My Miscarriage Story
Writing has helped me to work through this experience, and although it has been less than a week since I miscarried, I wanted to share this post while the feelings are still fresh and real. I’ve written three different versions of my story over the last five days, and I have had to really work up the courage to hit publish, but I wanted so badly to share my story as I know this is a subject that is so rarely discussed. I feel it is so important to start a dialogue about women’s health, and that you should never be ashamed or afraid to talk about something that is so common but can be so emotionally traumatic.
No one likes to talk about miscarriages although they are more common than one would expect. up to a quarter of pregnancies end in miscarriage in the first trimester, often times occurring before a person even knows they are pregnant. It never once occurred to me that I could be a part of that statistic, and I am normally a very realistic person. On this particular topic I had zero knowledge, so at almost 12 weeks pregnant when it happened to me I felt blindsided and completely confused.
Maybe it would have been easier if I had miscarried earlier on in my pregnancy, or if I hadn’t already announced I was pregnant. Maybe if I had less time to get excited about being pregnant for the second time, or if I didn’t already know the joy of having one baby to love, maybe, maybe maybe. Every woman that goes through the loss of a pregnancy experiences it in their own unique way and there is no “right” way to feel about it. Ultimately it was hard to convince myself that I wasn’t responsible for everything. I felt guilty for initially not wanting to be pregnant when I first found out, but I also felt sad that I had fully mentally prepared for being a mom of two and was excited to be welcoming a new baby into our family. I also felt like an empty shell, it’s as if there were a physical void where there once was a brussels sprout sized baby growing inside me and seeing the blank ultrasound screen only made me feel more empty.
I am the type of person to push everything down, I don’t love to publicly show my emotions or share about how I’m feeling. As I searched for information on the internet, I found myself looking more and more for other women’s stories on dealing with miscarriage and their experiences. I wanted to hear about how other women dealt with the emotional rollercoaster of hormones that accompany a miscarriage and how they handled them. I quickly realized that everyone’s story is unique and every person deals with the experience in their own way.
There is no right way to feel when this happens and it is okay to feel exactly how you feel.
I really only felt deeply sad when I was experiencing the physical symptoms. The horrible cramping, the bleeding, and the confirmation of the blank ultrasound screen was the worst part. My body changing from feeling pregnant and all of the symptoms, to feeling empty, and deflated was a tough transition. I felt emotionally out of control. I cried on a whim even if I wasn’t feeling sad, I could be up in an instant and then back down the next. It was exhausting and I slept a lot for the first three days because I didn’t really know what else to do. I told a small handful of friends and family what was going on, but then I decided to keep it to myself until I share this post. It is not easy to bring up in conversation that you’ve miscarried the baby that everyone was celebrating only one week earlier. Also, most people don’t know how to respond which can be even more awkward and I’d rather just share my feelings in this post and then let it rest.

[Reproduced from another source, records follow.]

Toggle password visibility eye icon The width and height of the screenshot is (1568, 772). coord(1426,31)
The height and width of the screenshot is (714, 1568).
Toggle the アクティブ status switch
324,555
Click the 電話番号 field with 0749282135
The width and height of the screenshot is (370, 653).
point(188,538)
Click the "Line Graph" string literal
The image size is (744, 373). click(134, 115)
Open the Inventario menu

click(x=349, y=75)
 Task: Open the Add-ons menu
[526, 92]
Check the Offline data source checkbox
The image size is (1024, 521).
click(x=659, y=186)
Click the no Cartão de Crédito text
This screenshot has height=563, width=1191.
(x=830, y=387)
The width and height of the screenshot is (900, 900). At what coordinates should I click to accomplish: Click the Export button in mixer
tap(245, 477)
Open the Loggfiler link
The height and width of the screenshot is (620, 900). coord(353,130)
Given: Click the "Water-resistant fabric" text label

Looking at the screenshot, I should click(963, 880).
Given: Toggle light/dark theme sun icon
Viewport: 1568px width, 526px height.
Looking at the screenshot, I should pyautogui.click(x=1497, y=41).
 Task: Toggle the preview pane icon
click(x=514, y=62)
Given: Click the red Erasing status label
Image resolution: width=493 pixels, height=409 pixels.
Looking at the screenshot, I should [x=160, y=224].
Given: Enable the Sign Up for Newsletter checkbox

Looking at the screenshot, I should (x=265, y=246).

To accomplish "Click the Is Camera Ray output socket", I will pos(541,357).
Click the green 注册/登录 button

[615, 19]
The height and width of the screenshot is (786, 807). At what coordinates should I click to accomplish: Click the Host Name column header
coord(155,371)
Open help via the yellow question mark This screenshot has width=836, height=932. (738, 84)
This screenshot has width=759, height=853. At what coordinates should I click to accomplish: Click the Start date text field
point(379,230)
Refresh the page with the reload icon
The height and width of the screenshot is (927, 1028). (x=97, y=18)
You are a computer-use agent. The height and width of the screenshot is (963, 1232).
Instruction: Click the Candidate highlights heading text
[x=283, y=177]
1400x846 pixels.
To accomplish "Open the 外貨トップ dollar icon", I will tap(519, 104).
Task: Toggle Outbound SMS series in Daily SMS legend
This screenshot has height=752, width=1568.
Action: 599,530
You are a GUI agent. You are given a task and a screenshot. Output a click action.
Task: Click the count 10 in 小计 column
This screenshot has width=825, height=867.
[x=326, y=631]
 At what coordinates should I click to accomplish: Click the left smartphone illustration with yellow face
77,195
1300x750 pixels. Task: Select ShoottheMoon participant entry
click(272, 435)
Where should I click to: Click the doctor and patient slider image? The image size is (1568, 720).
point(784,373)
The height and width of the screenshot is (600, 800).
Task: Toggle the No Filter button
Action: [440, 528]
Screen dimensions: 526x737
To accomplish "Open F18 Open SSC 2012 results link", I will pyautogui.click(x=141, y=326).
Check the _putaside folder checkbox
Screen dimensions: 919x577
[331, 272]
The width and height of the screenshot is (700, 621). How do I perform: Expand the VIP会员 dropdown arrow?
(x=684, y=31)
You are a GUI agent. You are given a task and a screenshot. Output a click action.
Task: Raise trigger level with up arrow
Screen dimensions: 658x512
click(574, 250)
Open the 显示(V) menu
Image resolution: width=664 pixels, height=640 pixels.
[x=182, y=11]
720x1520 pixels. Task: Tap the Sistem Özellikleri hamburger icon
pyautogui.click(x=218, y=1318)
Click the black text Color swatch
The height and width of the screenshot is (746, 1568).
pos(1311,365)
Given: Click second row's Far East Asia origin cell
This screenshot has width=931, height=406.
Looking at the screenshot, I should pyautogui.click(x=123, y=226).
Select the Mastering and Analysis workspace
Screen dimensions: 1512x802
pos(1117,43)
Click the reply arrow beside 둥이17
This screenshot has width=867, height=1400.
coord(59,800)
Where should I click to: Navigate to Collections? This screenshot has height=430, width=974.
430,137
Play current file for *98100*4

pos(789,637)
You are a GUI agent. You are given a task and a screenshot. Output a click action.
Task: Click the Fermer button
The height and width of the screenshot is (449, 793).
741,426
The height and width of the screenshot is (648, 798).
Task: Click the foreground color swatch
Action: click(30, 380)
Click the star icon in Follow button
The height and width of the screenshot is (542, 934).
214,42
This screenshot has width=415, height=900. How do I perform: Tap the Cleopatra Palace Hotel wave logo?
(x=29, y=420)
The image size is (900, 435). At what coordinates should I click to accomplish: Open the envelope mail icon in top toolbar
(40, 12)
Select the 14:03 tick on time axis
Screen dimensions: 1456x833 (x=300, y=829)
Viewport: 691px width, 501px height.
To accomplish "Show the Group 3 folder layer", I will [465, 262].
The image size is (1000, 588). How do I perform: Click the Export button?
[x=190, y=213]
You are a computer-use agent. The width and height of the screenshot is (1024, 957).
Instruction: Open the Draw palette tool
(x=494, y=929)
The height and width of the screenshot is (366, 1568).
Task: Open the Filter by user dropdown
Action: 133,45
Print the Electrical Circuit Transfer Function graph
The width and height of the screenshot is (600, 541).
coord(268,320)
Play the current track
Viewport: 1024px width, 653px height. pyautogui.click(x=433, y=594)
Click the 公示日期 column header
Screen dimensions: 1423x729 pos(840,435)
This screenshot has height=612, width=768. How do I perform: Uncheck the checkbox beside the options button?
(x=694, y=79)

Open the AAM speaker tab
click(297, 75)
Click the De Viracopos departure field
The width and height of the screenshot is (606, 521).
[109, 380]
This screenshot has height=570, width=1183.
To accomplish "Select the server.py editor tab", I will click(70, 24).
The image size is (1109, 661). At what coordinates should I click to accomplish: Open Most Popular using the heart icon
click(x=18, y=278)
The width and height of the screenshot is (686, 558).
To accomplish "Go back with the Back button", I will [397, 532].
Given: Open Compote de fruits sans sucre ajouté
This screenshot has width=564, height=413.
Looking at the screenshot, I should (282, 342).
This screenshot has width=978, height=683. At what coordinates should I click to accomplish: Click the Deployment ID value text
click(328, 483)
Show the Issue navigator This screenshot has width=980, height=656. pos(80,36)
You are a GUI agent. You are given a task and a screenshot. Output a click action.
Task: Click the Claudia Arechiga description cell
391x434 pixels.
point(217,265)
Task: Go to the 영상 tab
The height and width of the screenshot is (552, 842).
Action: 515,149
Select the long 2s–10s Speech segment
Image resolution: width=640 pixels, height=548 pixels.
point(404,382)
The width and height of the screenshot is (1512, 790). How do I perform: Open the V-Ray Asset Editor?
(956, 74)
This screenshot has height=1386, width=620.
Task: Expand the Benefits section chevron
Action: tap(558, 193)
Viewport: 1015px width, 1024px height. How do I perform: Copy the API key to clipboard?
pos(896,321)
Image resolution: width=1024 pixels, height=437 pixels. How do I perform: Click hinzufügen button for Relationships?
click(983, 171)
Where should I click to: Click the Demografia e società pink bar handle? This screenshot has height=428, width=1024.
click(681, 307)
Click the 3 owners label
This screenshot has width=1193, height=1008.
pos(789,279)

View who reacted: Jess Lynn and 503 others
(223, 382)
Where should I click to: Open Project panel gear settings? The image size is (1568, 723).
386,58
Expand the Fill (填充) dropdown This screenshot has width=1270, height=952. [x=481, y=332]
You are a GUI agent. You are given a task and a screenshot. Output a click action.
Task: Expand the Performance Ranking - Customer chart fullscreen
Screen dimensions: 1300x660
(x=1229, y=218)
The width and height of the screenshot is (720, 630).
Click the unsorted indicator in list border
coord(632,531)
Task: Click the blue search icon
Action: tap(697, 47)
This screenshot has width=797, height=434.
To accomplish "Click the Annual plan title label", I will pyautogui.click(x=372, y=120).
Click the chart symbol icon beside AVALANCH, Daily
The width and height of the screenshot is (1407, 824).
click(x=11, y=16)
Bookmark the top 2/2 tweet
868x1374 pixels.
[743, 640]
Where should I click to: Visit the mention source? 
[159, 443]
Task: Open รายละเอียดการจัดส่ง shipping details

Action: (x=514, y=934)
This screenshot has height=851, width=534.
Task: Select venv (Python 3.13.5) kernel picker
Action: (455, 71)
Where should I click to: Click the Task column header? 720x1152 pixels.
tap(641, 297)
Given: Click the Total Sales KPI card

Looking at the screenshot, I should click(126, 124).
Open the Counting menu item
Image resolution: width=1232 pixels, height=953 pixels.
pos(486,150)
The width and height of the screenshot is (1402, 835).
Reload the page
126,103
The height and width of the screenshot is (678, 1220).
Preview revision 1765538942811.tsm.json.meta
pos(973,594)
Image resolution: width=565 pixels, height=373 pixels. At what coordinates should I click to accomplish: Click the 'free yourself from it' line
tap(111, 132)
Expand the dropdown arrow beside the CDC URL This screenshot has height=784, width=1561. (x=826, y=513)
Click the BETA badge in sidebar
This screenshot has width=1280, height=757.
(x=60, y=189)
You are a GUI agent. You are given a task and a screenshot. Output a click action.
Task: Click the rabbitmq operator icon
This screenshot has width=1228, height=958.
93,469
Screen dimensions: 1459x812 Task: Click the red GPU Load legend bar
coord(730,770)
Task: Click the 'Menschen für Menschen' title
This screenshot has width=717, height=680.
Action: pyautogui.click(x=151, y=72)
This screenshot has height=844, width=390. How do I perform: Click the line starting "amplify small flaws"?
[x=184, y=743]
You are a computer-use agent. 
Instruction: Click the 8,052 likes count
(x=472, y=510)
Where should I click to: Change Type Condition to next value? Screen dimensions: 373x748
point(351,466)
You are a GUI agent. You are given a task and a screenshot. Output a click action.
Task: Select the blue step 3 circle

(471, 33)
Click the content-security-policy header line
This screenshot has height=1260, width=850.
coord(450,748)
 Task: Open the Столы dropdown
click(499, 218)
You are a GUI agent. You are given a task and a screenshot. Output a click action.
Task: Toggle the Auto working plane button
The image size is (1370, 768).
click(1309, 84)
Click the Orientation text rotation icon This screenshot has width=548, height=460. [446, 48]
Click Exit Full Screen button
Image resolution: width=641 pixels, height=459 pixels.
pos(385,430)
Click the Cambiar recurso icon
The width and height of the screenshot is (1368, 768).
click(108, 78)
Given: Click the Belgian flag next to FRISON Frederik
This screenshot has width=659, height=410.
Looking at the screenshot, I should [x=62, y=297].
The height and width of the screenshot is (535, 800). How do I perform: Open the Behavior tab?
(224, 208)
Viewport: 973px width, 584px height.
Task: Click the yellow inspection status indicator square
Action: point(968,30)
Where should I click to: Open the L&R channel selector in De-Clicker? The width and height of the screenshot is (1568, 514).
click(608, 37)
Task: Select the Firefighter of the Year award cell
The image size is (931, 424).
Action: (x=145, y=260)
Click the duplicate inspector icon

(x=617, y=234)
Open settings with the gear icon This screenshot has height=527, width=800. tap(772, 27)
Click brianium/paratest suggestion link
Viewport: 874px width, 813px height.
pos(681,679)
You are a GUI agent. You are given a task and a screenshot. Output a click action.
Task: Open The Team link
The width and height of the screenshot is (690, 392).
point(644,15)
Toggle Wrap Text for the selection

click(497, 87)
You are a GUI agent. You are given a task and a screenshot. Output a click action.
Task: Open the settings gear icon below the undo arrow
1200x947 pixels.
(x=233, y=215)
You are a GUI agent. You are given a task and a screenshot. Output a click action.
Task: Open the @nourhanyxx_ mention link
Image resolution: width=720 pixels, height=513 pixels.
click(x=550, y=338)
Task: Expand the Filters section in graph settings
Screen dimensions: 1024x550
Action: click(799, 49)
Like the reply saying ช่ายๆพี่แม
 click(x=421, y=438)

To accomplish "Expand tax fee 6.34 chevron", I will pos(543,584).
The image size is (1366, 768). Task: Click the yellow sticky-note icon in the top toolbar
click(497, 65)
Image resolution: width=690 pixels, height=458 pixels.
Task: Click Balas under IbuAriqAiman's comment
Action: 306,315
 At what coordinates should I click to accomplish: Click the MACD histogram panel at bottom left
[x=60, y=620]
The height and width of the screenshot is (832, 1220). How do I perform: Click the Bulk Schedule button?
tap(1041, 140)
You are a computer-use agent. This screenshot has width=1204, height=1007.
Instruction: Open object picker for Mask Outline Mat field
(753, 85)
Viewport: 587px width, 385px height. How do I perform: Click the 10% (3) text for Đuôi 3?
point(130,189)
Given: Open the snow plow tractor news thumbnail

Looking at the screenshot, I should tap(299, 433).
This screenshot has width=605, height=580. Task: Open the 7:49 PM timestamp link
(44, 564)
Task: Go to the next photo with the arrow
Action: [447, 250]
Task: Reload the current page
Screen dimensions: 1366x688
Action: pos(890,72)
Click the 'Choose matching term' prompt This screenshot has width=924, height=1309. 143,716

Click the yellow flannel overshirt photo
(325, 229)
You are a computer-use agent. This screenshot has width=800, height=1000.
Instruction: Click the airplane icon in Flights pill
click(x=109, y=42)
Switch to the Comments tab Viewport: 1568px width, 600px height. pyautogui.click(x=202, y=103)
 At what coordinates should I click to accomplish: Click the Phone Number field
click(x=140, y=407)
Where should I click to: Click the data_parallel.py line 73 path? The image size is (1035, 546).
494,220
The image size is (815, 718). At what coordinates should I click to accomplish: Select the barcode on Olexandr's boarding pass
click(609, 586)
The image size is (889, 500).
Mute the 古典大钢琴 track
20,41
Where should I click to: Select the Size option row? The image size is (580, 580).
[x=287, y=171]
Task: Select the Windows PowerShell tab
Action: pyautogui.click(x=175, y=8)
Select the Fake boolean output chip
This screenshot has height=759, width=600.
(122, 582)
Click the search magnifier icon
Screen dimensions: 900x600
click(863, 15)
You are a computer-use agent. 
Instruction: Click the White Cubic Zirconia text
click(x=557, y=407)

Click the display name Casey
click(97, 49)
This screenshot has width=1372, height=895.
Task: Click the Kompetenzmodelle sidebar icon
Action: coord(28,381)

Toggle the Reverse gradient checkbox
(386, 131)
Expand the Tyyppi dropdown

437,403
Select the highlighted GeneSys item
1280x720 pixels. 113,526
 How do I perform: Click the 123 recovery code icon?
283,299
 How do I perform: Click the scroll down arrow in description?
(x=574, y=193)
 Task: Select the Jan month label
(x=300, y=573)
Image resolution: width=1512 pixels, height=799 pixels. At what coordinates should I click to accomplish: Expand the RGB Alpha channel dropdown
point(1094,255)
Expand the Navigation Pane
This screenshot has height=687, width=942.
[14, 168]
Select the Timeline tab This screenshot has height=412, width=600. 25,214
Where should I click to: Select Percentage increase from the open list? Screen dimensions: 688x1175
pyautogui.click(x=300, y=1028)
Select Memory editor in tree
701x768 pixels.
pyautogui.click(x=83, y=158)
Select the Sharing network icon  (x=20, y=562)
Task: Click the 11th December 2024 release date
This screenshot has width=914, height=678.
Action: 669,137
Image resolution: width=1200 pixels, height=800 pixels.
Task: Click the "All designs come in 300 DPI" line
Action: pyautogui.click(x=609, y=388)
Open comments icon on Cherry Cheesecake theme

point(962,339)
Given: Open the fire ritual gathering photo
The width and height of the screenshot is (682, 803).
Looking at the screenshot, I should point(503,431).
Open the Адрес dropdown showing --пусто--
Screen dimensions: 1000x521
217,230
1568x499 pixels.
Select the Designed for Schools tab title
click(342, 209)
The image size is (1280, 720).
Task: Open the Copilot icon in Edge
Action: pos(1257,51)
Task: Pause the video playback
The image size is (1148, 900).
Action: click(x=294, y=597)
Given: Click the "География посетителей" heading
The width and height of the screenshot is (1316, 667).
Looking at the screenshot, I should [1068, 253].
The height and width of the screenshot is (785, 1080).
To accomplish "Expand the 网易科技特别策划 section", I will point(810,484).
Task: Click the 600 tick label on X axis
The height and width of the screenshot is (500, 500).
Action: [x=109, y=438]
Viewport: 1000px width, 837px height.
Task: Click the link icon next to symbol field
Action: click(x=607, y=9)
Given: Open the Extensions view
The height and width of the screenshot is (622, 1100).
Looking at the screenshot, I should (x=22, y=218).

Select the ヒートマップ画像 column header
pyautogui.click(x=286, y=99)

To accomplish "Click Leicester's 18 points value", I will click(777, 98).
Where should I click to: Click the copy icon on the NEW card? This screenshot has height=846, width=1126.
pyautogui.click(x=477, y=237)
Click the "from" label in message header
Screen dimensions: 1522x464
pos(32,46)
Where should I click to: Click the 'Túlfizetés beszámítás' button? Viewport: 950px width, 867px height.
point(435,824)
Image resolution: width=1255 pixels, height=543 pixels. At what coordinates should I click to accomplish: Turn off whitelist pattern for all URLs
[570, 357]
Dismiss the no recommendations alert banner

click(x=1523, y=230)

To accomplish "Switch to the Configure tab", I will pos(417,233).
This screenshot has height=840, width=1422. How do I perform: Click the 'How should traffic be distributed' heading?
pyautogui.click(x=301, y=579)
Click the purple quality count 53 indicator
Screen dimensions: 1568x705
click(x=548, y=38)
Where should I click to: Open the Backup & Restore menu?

As far as moving on from this, I feel extremely grateful that my body was able to do what was necessary to keep me healthy and naturally terminate a pregnancy with serious chromosomal abnormalities without further intervention down the line. I’m glad that it happened early enough in my pregnancy that I only had a few short months of knowing about this baby and early enough that I couldn’t feel the little kicks or see the changes in my body. I am grateful for my family rallying around me to make sure I’m okay and allowing me to feel my rollercoaster of emotions. I am especially thankful for Dustin taking work off to take care of Stella and I while I struggled through the first two days. Holding me for ten minute hugs when I needed them and being strong for me when I was struggling to figure out how I was feeling and then working through the emotions.
I’ll leave it at that for now. I don’t plan to share more about this on the blog, but I am always here for support for those of you that have gone through something or are currently experiencing something similar. I want to let you know you aren’t alone and it is okay to feel exactly how you feel.